[Opening Supplied records section]

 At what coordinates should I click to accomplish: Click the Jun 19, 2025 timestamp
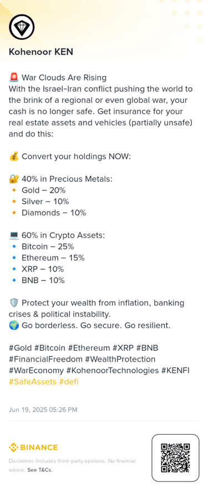tap(43, 410)
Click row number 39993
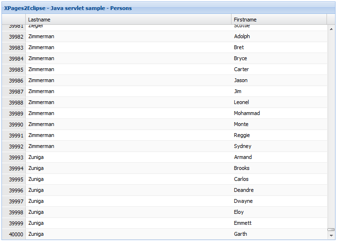 tap(14, 158)
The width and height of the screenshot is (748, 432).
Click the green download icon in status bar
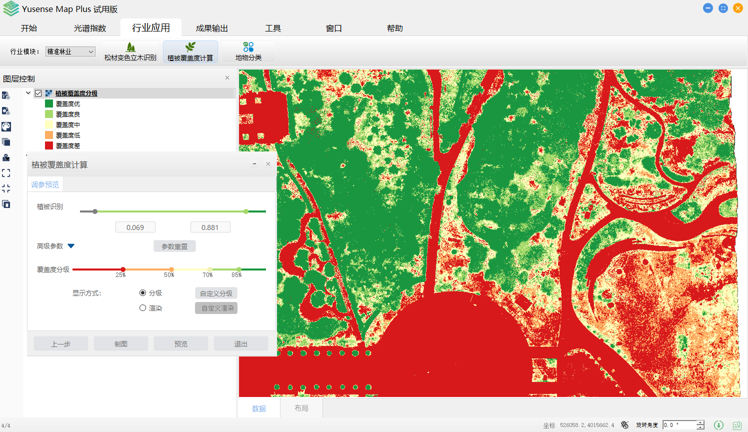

[Closing Supplied records section]

▸ **Exercise requirements**
Give every line of the records above again, exactly, and omit the pictures.

▸ **Written answer**
 At what coordinates should I click to accomplish: Click the Jun 19, 2025 timestamp
tap(43, 410)
Click row number 39993
 tap(14, 158)
The width and height of the screenshot is (748, 432).
Click the green download icon in status bar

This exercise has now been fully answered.